Трава бушует у входа в подъезд ещё пуще, чем в прошлом году. Вырывается жухлыми протуберанцами из-под плиток просевшего тротуара. Первое, что я вижу, когда выхожу из дома, — триумф сорной травы.
И эта трава, говорю себе в тысячу первый раз, бушевала всегда и везде, сколько человечество себя помнит (и больше), но только в наше время обрела статус священного символа: чем сиротливее, чем подзаборнее, тем священней. На обложках музыкальных альбомов, в текстах песен, на татуировках, всюду она. — И из того, что я пишу, ещё ни одна вещь без неё не обходилась. Так же стихийно и самовластно появились, наверное, пустынные скалы у византийских иконописцев: рыжие, растрескавшиеся, уступчатые. Потом их совершенно разучились рисовать.
Итак, стихийный Zeitgeist: полынные метёлки, пробившиеся из трещин. Отчасти упование на очистительный хаос, отчасти ностальгия, отчасти — и это важнее всего — откровение. Никаких откровений, не приводящих к обсессии, не бывает. Я могу ненавидеть себя за повторяющиеся образы, кочующие из текста в текст, но не могу их изменить или отменить: они сильнее, и иногда кажется, что это их воля быть названными, а не моя воля их называть.
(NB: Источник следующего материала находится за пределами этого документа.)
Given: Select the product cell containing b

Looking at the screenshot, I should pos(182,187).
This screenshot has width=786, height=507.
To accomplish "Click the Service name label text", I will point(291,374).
Перейти раскалённую улицу на красный свет и двинуться, под кленовым навесом, в глубину тенистой перспективы; стволы деревьев шелушатся, отчешуиваются, как змеиная кожа, и листья похожи на лапы молодых драконов. Потом обрывается зелень, и начинается бетонно-силикатное громадьё.
Вчера там прошла, направляясь к остановке автобуса, старая женщина, — явно сумасшедшая, но ясноглазая, в длинной вязаной кофте, из-под которой виднелся подол ночной рубашки (белой в расплывчатый голубой цветок, до сухоньких смуглых коленок), с седыми волосами, остриженными именно так, чтобы получилась древнеегипетская фигурка, и чтобы вместо асфальта под её ногами шелестели розовые пески,
— долго брела Исида в горе по всей земле, сон позабыв, покуда не обрела пропажу.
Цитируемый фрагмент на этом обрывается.